» **EXERCISE OBJECTIVE**: List each line in the entries below that contains the word "button". Case counts.

╭─ GIVEN INFORMATION

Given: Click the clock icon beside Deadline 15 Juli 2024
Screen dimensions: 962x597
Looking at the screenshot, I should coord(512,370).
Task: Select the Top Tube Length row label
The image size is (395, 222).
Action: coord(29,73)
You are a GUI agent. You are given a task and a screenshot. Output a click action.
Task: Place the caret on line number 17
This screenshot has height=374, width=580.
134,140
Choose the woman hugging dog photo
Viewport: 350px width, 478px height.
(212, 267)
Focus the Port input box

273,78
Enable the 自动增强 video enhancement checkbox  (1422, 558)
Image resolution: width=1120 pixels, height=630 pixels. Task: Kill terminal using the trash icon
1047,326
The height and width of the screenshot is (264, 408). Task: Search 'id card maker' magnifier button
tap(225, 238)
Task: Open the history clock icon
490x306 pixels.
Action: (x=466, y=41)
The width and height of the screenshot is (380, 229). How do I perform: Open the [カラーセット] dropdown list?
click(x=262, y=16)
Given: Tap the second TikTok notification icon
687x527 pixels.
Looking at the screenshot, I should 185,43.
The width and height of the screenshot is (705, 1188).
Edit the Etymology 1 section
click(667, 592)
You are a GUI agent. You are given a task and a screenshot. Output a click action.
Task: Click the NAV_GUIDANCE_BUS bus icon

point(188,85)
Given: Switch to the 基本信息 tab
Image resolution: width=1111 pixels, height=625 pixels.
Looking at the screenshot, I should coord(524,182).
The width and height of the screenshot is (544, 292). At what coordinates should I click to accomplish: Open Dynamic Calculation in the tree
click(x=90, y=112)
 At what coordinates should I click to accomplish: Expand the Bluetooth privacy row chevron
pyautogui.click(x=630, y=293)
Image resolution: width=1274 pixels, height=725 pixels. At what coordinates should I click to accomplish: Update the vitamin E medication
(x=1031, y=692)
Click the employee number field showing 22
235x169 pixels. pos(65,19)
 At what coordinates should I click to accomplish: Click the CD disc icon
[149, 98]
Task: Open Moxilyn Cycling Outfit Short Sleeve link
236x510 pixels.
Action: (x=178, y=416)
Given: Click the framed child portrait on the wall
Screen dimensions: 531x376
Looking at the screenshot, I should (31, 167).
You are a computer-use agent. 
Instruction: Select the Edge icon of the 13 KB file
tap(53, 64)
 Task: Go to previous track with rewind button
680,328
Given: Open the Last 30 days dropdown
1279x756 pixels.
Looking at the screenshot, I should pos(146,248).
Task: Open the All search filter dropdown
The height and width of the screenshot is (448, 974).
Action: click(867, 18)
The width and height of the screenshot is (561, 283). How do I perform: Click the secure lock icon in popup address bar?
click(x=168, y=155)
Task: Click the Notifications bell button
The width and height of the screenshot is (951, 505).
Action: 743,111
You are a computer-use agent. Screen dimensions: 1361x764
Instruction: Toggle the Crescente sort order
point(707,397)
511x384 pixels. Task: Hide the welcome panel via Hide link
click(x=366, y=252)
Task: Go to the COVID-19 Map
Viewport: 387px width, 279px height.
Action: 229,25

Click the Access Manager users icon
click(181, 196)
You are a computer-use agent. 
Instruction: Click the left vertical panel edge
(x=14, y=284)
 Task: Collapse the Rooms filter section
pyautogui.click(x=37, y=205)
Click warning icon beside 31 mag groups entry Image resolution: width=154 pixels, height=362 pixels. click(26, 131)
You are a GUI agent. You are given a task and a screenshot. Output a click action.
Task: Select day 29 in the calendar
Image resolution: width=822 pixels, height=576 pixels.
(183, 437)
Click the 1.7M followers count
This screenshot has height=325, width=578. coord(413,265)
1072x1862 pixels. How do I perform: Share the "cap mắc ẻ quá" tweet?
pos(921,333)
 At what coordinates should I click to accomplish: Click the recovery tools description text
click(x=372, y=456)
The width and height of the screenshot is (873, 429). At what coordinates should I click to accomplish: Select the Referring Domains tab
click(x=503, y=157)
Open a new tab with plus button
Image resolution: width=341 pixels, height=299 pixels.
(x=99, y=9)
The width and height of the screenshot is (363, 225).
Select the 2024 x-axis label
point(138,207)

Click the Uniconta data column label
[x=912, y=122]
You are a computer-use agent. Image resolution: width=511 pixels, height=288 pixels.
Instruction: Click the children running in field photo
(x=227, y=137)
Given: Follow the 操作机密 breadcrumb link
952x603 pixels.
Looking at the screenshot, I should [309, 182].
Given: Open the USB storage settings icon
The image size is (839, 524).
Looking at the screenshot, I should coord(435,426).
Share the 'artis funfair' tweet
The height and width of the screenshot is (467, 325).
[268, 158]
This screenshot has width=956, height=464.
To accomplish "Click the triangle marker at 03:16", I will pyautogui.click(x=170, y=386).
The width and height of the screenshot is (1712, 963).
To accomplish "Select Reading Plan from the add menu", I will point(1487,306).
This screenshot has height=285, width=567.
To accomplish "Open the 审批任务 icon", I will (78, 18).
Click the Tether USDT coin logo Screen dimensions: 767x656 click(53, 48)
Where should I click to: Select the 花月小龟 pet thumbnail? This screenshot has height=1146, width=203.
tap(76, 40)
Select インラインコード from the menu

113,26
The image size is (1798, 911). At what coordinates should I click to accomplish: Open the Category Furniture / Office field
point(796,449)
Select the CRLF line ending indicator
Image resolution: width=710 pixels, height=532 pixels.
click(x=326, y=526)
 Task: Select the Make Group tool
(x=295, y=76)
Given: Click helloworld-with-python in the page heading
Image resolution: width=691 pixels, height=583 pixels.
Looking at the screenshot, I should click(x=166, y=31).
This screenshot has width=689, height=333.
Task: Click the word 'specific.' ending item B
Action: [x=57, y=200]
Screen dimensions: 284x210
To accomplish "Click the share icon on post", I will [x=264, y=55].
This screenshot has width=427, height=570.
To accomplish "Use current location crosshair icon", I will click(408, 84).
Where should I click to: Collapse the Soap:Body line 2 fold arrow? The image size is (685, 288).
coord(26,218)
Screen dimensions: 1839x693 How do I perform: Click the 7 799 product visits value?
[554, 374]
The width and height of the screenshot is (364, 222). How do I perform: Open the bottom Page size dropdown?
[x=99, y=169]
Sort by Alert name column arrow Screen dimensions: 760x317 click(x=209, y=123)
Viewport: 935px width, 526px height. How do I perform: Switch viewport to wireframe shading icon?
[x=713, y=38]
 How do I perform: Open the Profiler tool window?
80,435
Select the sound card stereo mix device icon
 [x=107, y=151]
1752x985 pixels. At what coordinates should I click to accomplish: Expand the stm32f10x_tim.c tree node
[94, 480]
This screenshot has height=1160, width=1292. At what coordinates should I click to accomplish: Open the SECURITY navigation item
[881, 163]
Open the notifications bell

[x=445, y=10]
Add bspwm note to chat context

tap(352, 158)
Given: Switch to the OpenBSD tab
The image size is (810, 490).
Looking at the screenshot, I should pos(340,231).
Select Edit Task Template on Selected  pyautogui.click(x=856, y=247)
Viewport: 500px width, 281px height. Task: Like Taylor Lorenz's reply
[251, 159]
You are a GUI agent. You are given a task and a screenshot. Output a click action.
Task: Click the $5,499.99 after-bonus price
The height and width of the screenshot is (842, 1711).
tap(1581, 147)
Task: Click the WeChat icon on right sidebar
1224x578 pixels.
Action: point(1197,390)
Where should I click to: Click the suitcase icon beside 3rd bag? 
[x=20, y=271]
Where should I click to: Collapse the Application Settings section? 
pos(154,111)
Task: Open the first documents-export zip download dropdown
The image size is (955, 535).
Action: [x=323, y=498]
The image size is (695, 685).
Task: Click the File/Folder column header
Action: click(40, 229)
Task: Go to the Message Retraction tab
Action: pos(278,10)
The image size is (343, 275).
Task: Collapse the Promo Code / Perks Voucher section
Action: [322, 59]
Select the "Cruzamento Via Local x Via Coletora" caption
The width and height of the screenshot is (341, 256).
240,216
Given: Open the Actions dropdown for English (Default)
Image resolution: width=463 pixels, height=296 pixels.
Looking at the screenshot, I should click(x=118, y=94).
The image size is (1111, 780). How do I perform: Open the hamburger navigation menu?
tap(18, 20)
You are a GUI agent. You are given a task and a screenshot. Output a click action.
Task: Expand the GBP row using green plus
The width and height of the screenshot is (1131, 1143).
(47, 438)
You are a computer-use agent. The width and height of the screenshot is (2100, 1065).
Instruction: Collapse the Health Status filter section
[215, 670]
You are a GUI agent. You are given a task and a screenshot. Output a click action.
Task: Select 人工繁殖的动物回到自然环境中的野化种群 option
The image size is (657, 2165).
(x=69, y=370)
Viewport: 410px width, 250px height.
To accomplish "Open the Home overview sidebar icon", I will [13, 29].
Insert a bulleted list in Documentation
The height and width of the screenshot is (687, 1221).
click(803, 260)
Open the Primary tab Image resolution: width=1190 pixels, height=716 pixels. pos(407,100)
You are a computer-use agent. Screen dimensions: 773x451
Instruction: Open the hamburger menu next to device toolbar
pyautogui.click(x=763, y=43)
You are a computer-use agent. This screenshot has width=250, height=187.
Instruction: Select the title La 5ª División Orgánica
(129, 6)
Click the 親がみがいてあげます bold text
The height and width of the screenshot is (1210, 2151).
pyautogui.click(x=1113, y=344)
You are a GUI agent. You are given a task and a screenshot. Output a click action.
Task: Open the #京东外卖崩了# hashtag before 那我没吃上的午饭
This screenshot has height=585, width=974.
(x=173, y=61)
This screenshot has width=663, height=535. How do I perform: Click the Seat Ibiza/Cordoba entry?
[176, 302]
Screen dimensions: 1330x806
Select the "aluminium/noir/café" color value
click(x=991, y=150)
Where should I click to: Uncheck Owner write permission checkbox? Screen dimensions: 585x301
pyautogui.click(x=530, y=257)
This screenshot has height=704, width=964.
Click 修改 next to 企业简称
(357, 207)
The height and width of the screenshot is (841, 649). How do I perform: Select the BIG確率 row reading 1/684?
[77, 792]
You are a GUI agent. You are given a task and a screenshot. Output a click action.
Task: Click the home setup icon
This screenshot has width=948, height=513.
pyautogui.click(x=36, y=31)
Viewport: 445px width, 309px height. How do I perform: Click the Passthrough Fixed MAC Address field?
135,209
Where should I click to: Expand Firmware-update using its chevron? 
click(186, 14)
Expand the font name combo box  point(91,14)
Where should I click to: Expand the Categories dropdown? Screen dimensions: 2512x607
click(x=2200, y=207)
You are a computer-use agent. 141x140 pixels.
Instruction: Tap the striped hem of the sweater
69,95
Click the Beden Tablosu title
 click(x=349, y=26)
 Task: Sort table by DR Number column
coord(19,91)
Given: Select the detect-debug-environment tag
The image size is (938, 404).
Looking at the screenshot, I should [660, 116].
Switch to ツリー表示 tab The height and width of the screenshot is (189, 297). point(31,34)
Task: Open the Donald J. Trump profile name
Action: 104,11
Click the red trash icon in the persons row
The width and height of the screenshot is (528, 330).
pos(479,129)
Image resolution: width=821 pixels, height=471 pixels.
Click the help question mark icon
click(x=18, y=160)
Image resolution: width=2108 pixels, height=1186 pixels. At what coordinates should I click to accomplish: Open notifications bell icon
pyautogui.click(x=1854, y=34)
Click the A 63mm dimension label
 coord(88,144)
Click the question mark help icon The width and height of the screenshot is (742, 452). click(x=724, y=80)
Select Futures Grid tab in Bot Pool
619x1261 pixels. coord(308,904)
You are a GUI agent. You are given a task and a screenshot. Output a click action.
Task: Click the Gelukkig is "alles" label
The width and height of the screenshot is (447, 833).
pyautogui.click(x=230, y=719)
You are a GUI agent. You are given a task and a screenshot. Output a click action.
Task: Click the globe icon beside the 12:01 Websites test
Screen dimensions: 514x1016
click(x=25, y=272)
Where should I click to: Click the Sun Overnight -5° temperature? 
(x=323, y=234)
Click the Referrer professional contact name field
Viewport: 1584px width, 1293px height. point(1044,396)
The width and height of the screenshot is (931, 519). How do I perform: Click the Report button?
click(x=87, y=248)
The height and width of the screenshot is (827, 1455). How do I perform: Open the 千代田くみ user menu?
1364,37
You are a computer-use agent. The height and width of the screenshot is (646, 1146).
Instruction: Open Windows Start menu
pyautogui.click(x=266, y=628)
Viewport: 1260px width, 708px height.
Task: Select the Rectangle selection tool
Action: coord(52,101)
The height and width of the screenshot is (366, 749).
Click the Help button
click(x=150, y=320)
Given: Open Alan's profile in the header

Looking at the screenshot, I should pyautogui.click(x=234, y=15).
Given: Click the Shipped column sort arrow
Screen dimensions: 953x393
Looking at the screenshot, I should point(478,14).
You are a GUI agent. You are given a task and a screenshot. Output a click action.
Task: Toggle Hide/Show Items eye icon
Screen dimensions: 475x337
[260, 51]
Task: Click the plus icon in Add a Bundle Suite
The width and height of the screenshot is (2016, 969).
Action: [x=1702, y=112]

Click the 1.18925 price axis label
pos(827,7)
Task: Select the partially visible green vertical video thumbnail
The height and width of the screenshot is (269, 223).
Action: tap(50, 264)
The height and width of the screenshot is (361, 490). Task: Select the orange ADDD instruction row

╰─

» **THE RESPONSE**:
The height and width of the screenshot is (264, 408). Task: Search 'id card maker' magnifier button
 Task: Go to previous track with rewind button
Task: Click the Notifications bell button
Open a new tab with plus button
The width and height of the screenshot is (931, 519). How do I perform: Click the Report button?
Click the Help button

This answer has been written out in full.